Des images satellites prises ces derniers jours par la société américaine Maxar Technologies, spécialisée dans la collecte et l'analyse de données géospatiales, montrent des avions de transport lourds se préparant à recevoir du fret et des hélicoptères d'attaque démantelés sur la base russe de Hmeimim, dans l'ouest syrien, probablement avant d'être transportés.
Lundi, des convois russes ont aussi été observés traversant la route côtière vers Hmeimim, où un avion de transport lourd a décollé accompagné d'un hélicoptère d'attaque KA-52.
Vols vers la Libye
Depuis la chute du régime syrien, plusieurs médias ont révélé à l'aide de données accessibles sur Flightradar24, site spécialisé dans le trafic aérien mondial, que Moscou a intensifié ses vols militaires entre la Syrie et la Libye.
Interrogé par le New York Times, un responsable de la base aérienne libyenne d'al-Khadim a déclaré qu'une demi-douzaine d'avions cargos russes - certains venant de Russie et d'autres de Syrie - sont arrivés depuis le 8 décembre (jour de la chute de Bachar al-Assad), transportant du matériel militaire.
Des enregistrements de vol accessibles au public confirment aussi un trafic plus intense que d'habitude entre la Russie, la Biélorussie et l'est de la Libye. Au moins quatre avions cargos russes Il-76 ont effectué des vols aller-retour de Moscou ou Minsk à Benghazi. Des officiers libyens ont signalé que la base aérienne avait été informée de leur arrivée seulement après leur décollage.
Dans sa note du 19 décembre, l'Institute for the Study of War (ISW), un centre d'analyses basé aux Etats-Unis, suggère que ces mouvements indiquent des préparatifs en vue d'une réduction ou d'un retrait complet des forces russes de Syrie. Interrogé par la BBC, Tayfun Ozberk, spécialiste des questions de Défense, indique de son côté que les images satellites montrent sans doute "les premières étapes d'un retrait russe, avec des signes clairs d'une évacuation aérienne".
Cités par CNN, deux officiels américains ayant requis l'anonymat ont précisé que des mouvements similaires avaient lieu sur la base navale de Tartous.
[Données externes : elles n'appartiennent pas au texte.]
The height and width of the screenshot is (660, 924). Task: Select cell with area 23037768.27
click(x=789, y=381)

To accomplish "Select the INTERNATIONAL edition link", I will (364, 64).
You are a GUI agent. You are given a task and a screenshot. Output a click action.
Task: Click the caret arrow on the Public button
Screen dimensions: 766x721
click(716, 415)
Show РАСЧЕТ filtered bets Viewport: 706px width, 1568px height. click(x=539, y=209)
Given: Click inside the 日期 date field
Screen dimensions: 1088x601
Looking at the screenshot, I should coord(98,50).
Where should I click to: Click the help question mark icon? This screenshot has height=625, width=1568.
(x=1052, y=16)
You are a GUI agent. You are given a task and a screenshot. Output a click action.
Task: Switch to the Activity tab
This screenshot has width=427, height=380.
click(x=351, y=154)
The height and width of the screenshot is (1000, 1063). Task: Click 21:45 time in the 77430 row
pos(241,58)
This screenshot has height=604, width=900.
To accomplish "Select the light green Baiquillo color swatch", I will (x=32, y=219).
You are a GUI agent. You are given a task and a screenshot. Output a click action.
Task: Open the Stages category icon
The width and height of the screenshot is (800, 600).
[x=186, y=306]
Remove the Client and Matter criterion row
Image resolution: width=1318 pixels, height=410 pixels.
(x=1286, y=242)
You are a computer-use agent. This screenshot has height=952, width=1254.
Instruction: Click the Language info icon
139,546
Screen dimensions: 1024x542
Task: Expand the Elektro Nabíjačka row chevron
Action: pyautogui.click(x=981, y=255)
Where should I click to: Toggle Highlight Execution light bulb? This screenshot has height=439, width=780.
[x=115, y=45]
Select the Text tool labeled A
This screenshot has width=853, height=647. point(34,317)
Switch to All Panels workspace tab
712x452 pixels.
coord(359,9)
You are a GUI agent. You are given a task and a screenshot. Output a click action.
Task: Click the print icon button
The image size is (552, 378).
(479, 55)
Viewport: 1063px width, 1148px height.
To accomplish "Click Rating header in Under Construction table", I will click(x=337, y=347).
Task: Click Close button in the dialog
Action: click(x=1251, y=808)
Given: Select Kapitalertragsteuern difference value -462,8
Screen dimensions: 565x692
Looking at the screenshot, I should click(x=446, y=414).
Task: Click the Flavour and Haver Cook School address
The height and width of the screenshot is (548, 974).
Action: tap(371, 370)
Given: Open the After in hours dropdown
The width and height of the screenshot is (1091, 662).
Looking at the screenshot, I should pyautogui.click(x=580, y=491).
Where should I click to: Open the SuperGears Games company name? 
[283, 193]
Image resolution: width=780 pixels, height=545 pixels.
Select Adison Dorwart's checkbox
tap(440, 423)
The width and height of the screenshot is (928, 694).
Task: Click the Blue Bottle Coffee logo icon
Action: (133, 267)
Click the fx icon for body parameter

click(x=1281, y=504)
Si le gros de la flotte russe est toujours située au large de la Syrie, dans une sorte de position d'attente, des vaisseaux auraient commencé à être également déplacés vers la Libye, la Russie cherchant selon ces responsables à faire pression sur le maréchal Khalifa Haftar pour garantir un accès au port de Benghazi.
Une posture officielle encore floue
Malgré ces signes visibles, le Kremlin affirme qu'aucune décision définitive n'a été prise. "Nous devrons décider nous-mêmes de la forme que prendront nos relations avec les forces politiques qui contrôlent aujourd’hui et contrôleront à l’avenir la situation en Syrie", a ainsi déclaré jeudi le président Vladimir Poutine lors de sa conférence de presse de fin d’année. "Nos intérêts doivent coïncider", a-t-il ajouté.
La Russie pourrait donc chercher à maintenir tout ou partie de ses bases syriennes, via un engagement diplomatique fort. Mais pour de nombreux experts, Moscou, qui a bombardé pendant des années les rebelles qui sont maintenant au pouvoir, dispose de peu d'atouts dans sa manche.
Les enjeux d'une présence en Libye
Perdre ses bases en Syrie représenterait un coup dur stratégique pour la Russie, car ces installations sont essentielles à sa capacité de projection en Méditerranée et en Afrique. Face à cette menace, la Libye pourrait donc devenir une alternative précieuse. Moscou pourrait compenser en partie un retrait syrien, s'assurant un point d’appui clé pour ses opérations militaires et logistiques en Afrique du Nord et au Sahel.
Les enjeux ne sont d'ailleurs ici pas seulement militaires. Il s'agit aussi pour le Kremlin de rétablir la confiance auprès de ses alliés africains. Pour les régimes soutenus par Moscou, notamment au Mali et en Centrafrique, la chute du régime syrien a en effet soulevé de nombreux doutes sur la fiabilité de la Russie. "Tout le monde se pose des questions depuis les événements en Syrie," confie ainsi un officier malien cité par Le Monde. Des incertitudes qui ajoutent une pression sur le Kremlin, déterminé à préserver un rôle de puissance incontournable dans la région.